Roll it up nice and tight with your sushi mat, and voilà! You’ve got yourself a gorgeous, vegan-friendly sesame sushi roll.
Don’t forget the Ginger-Tamari Dipping Sauce—just mix a couple of tablespoons of tamari with water and a bit of fresh grated ginger for a dip that’s as sassy as your sushi. Dip, munch, repeat, and bask in the glory of your sushi superstar skills. Who knew plant-based sushi could be this fun and delicious?
To keep your sushi meals nutritionally balanced, remember to include sources of essential nutrients like B12 through fortified foods or supplements.
Bonus Tips
- Don’t be shy with the sesame seeds—think of them as tiny, crunchy confetti for your sushi party.
- Feeling fancy? Swap watercress for fresh basil or mint and watch your taste buds do a happy dance.

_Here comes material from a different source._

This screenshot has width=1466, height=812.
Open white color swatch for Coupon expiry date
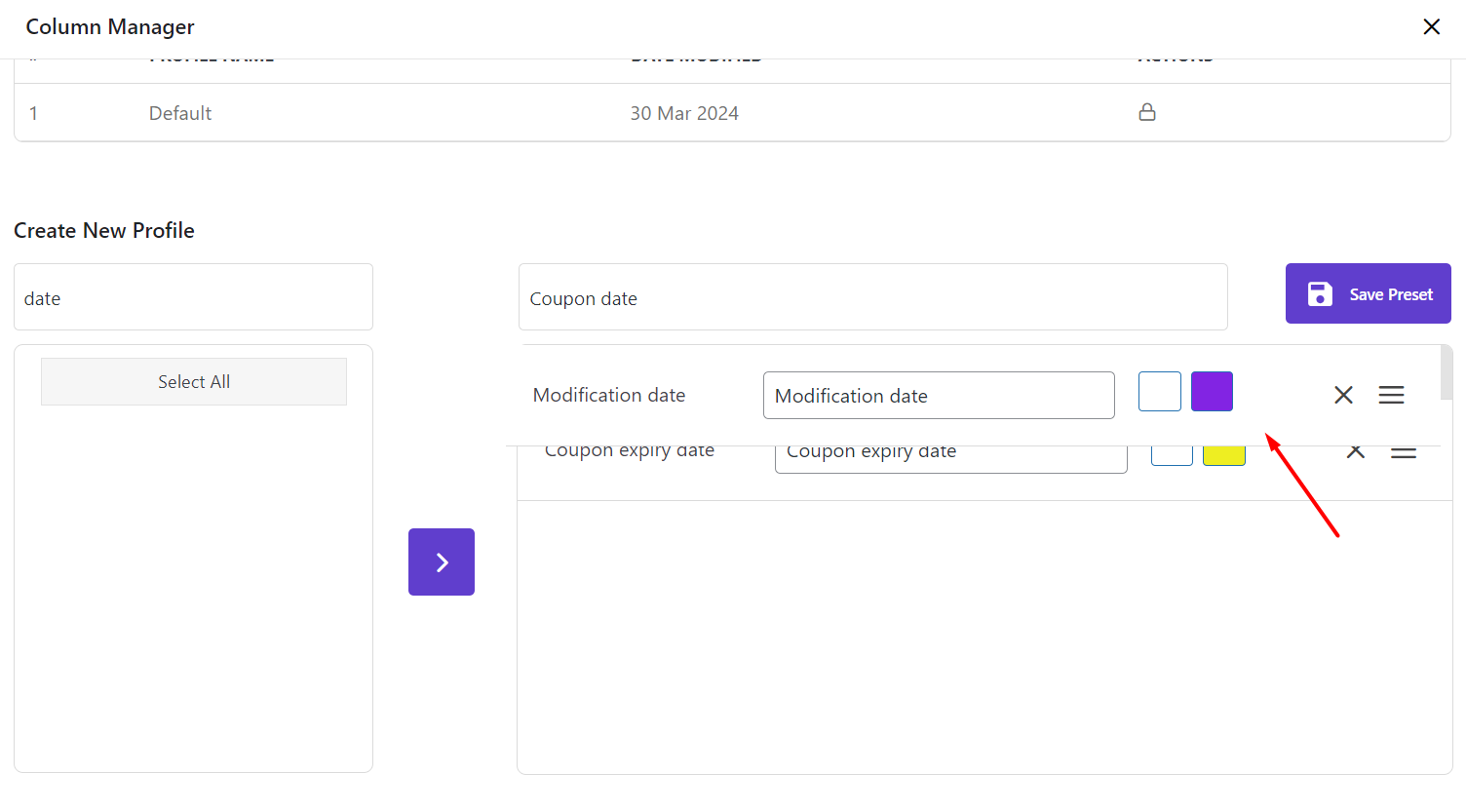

- If your sushi rolls look a little wonky, just call it “artisan” and serve with extra ginger-tamari sauce for backup.
Why You’ll Love It
This sesame sushi is like a flavor party that your taste buds didn’t know they were invited to—crispy, creamy, and just a little tangy, all rolled into one bite. It’s a speedy kitchen win that even sushi rookies can nail without sweating rice grains everywhere.
Plus, it’s a total chameleon—swap in your fave veggies or whatever’s lurking in the fridge, and boom, new sushi vibes. Vegan? Check. Fun? Double check. Sushi night just got a whole lot cooler.
Nutritional Info
These are estimated values.
Calories: 250
Protein: 8 g
Carbohydrates: 35 g
Fat: 7 g
Nutrition estimates are provided for vibe-check purposes only — they aren’t legally binding promises of eternal health or six-pack abs.